In 1882, the Royal Society of London awarded him the Copley medal for “his very profound and extensive investigations in pure mathematics.” “..

The London Mathematical Society gave him the De Morgan Medal in 1884 for his excellent contribution to the topic.
In 1852, Cayley was elected a fellow of the Royal Society of London; in 1865, the Royal Society of Edinburgh; and in 1857, the Royal Astronomical Society.

He was elected an honorary fellow of Trinity College in 1872 and an ordinary fellow in 1875.
He was a fellow at various academic institutes in Berlin, Göttingen, St Petersburg, Milan, Rome, Leyden, Upsala, and Hungary, and was an honorary foreign member of the French Institute.

Cayley was the President of the London Mathematical Society from 1868 to 1870, and the editor of the Royal Astronomical Society’s magazine from 1859 to 1881. He was elected President of the British Association for the Advancement of Science (BAAS) in 1883.

Cambridge, Oxford, Edinburgh, Dublin, Göttingen, Heidelberg, Leyden, and Bologna all bestowed honorary degrees on him.

Personal History and Legacy

Arthur Cayley married Susan Moline of Greenwich on September 8, 1863. Robert Moline, her father, was a country banker. They eventually settled down in Cambridge and lived a peaceful and happy life.

The couple had two children: Henry, a son, and Mary, a daughter. Henry Cayley went to Cambridge to study mathematics, but after realizing that he would never be able to live up to his father’s renown, he dropped out and became an architect.

Cayley died on January 26, 1895, following a terrible abdominal disease that he had experienced from near the end of his life.
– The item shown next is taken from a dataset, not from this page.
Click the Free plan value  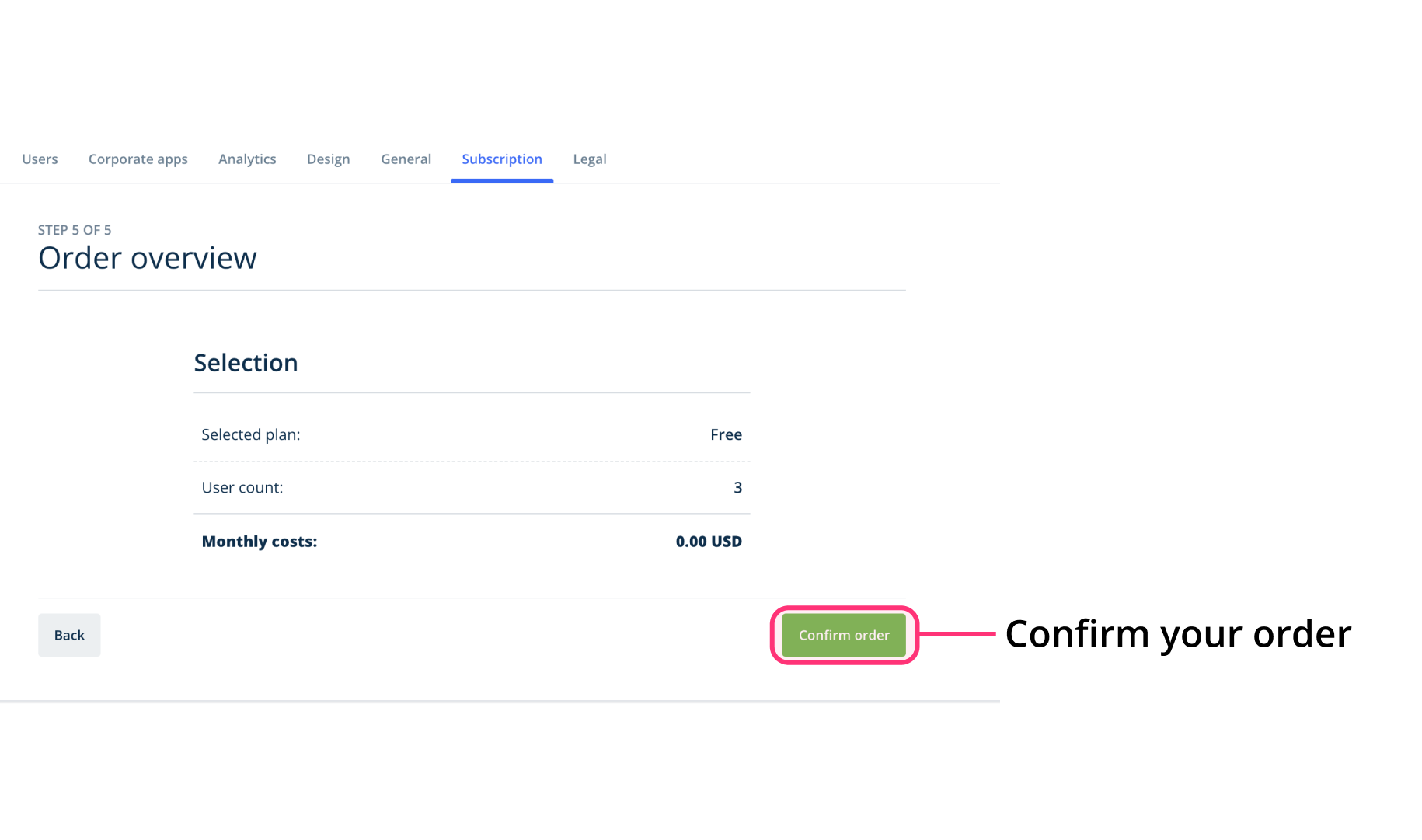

He was 73 years old at the time, and his wife and children survived him. He is interred in Cambridge’s Mill Road Cemetery.

His legacy is carried on by a number of mathematical terminologies named after him. Some of these are Cayley’s theorem, Cayley’s formula, Cayley–Bacharach theorem, Cayley–Dickson algebras, Cayley graph, Cayley number, and so on.

Cayley is the name of a minor lunar impact crater found in the Mare Tranquillitatis area of the moon.

In his 1878 paper titled ‘On the Game of Mousetrap,’ Cayley introduced the card game ‘Mousetrap.’ The ‘Quarterly Journal of Pure and Applied Mathematics’ published it.

Estimated Net worth

Arthur’s main source of income is as a scientist. We now lack sufficient information about his family, relationships, childhood, and other aspects of his life. His net worth is believed to be $1 million.